> **EXERCISE PROMPT**
No picture should appear in the copy. Transcribe exactly, and only, the lines from the one with "You are a computer-use" through the last line of the data below.

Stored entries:
------------------------------

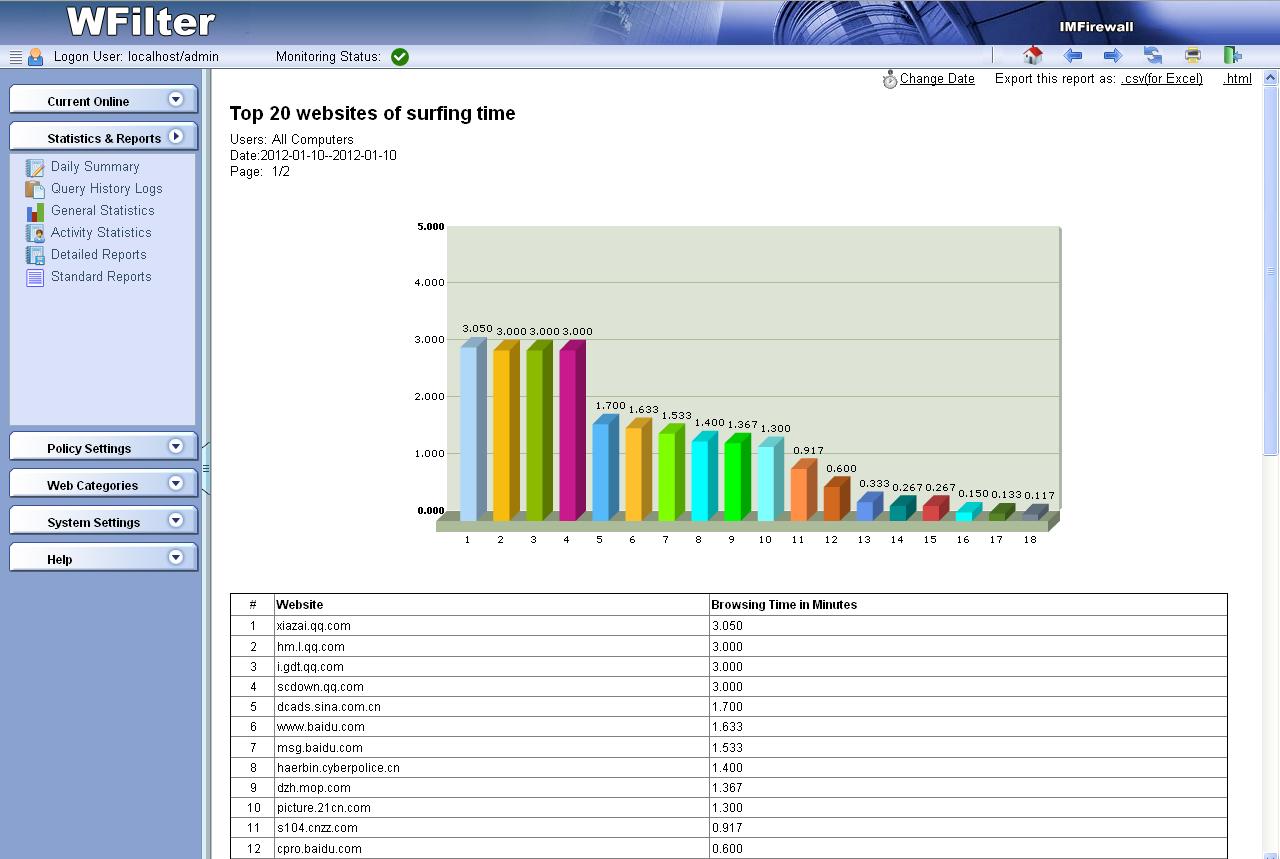Go back with the left arrow icon
This screenshot has width=1280, height=859.
coord(1073,56)
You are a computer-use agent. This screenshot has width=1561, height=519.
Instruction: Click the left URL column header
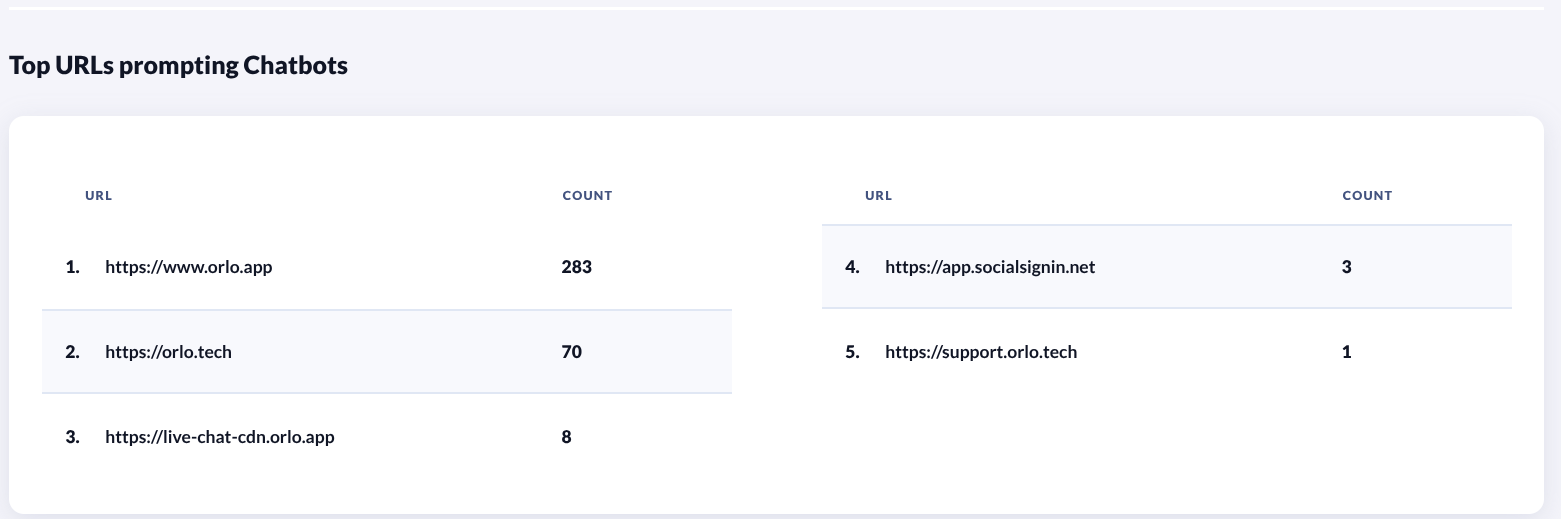coord(98,196)
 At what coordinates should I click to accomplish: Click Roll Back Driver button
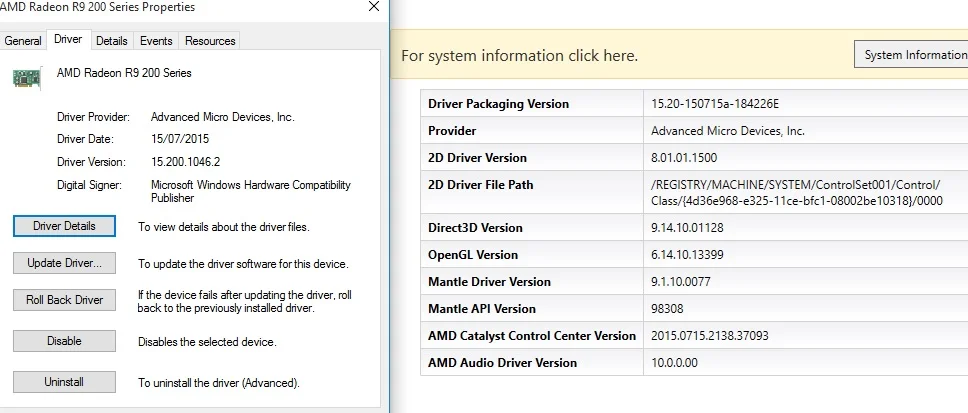(64, 300)

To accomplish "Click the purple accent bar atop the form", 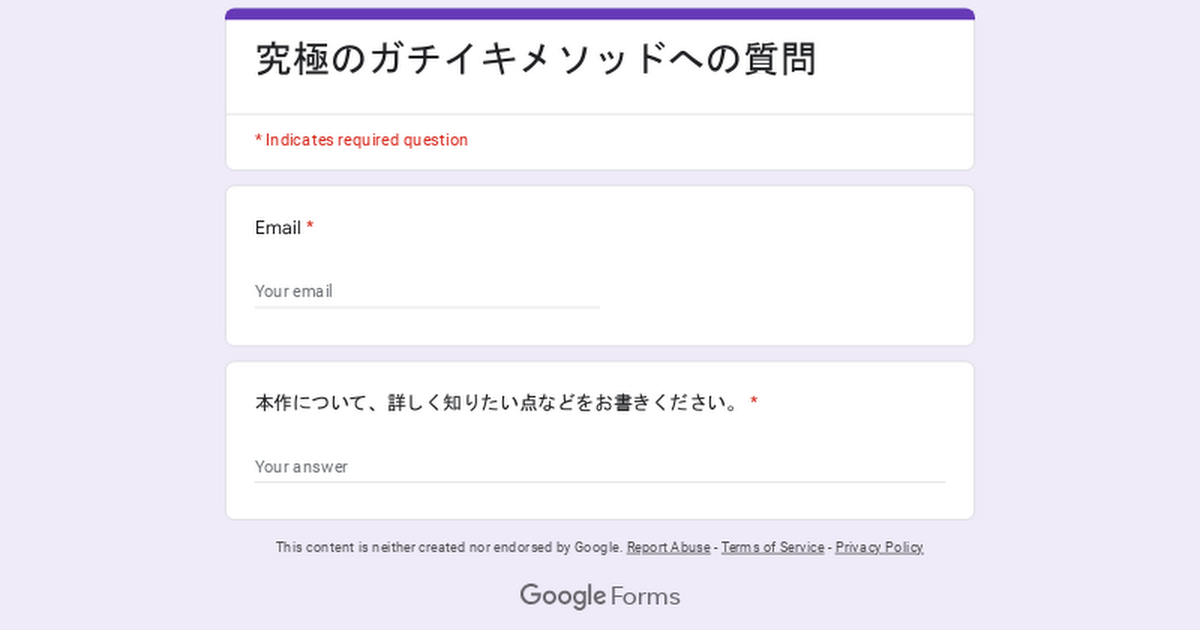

------------------------------

> **ANSWER TO THIS TASK**
You are a computer-use agent. This screenshot has width=1561, height=519.
Instruction: Click the left URL column header
coord(98,196)
 At what coordinates should I click to accomplish: Click Roll Back Driver button
(64, 300)

To accomplish "Click the purple accent bar atop the form", 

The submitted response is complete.